We'll cover the following

Email/password authentication is probably the most popular method of authentication used today. It allows users to register and sign in to our application by providing their email address and a password.

The Firebase Authentication SDK offers auth methods to create, sign in, and manage users that use their email addresses and passwords to sign in to our application.

Enable email/password authentication

To use the email/password sign-in method in our Firebase project, we need to enable the sign-in method in the Firebase console.

  1. Head to our Firebase project dashboard. Click the dropdown menu on the sidebar to show all products.
  2. Click the “Build” option, and then click the “Authentication” option to open the Auth section and “Get started”.
  3. Click on the “Email/Password” option under the “Native providers” section of the “Sign-in method” page.
  4. Click the toggle button to enable email/password authentication and click “Save”.

Create users

There are two ways of creating users in a Firebase project:

  • Manually create password-authenticated users by clicking the “Add User” button on the “Authentication” section of our project dashboard.
  • Use the Firebase Authentication SDK to write functions that automatically create users on our application.

Sign up users with the Auth SDK

For a user to sign up on our application with their email address and password, we must pass the user’s credentials to the createUserWithEmailAndPassword function imported from the firebase/auth subpackage. This function creates a new user account in our Firebase project and sets the user’s initial password.

The createUserWithEmailAndPassword function takes three arguments. The first argument is the auth object that represents the initialized auth instance. Then, it takes the email and password values that we obtain from our client-side input fields. This function is asynchronous and takes some time to complete. Therefore, we can attach a JavaScript promise (Text in the key: The Promise object represents the eventual completion (or failure) of an asynchronous operation and its resulting value.) that allows us to handle the function’s success value or failure reason.

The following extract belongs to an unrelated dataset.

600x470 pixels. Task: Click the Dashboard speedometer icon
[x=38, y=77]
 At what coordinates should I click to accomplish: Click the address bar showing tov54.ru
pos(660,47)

The then method on the promise takes a callback function that runs when the action is complete. The callback function also takes the userCredential object as an argument.We can access certain information about the user who just signed up through this:

import { getAuth, createUserWithEmailAndPassword } from "firebase/auth";
const auth = getAuth(firebaseApp);
createUserWithEmailAndPassword(auth, email, password)
  .then((userCredential) => {
    // Signed up 
    const user = userCredential.user;
    // ...
  })
  .catch((err) => {
    console.log(err.code);
    console.log(err.message);
  });

When a user signs up for our application, they are automatically signed in and a new user account is created under the Firebase project that links to their credentials. This user account identifies the user across all applications in the project, regardless of the sign-in method.

Sign in users

The steps for signing in a user with an email and password are similar to those for creating a new user with an email and password. To sign in a user with an email and password, we pass the user’s credentials to the signInWithEmailAndPassword function:

import { getAuth, signInWithEmailAndPassword } from "firebase/auth";
const auth = getAuth(firebaseApp);
signInWithEmailAndPassword(auth, email, password)
  .then((userCredential) => {
    // Signed in 
    const user = userCredential.user;
    // ...
  })
  .catch((err) => {
    console.log(err.code);
    console.log(err.message);
  });

Handling errors

During the login or signup process, it is possible for users to input wrong data that might trigger errors that lead to unhandled exception situations. Therefore, we need to handle possible errors appropriately. Firebase offers a way to handle possible authentication errors regardless of the sign-in method. This list of errors exists on the AuthErrorCodes object, imported from the firebase/auth subpackage. Handling errors this way allows us to display better, user-readable error messages on our application:

import { AuthErrorCodes, createUserWithEmailAndPassword, getAuth } from "firebase/auth";
const auth = getAuth();
createUserWithEmailAndPassword(auth, email, password)
  .then((userCredential) => {
      // Signed up
     // ...
  })
  .catch((err) => {
    if (err.code === AuthErrorCodes.WEAK_PASSWORD) {
      alert("The password is too weak");
     }
});

Check the Firebase documentation for a complete list of possible error codes.

Practice exercise

The highlighted lines in the widget below demonstrate how to create and sign in users in Firebase.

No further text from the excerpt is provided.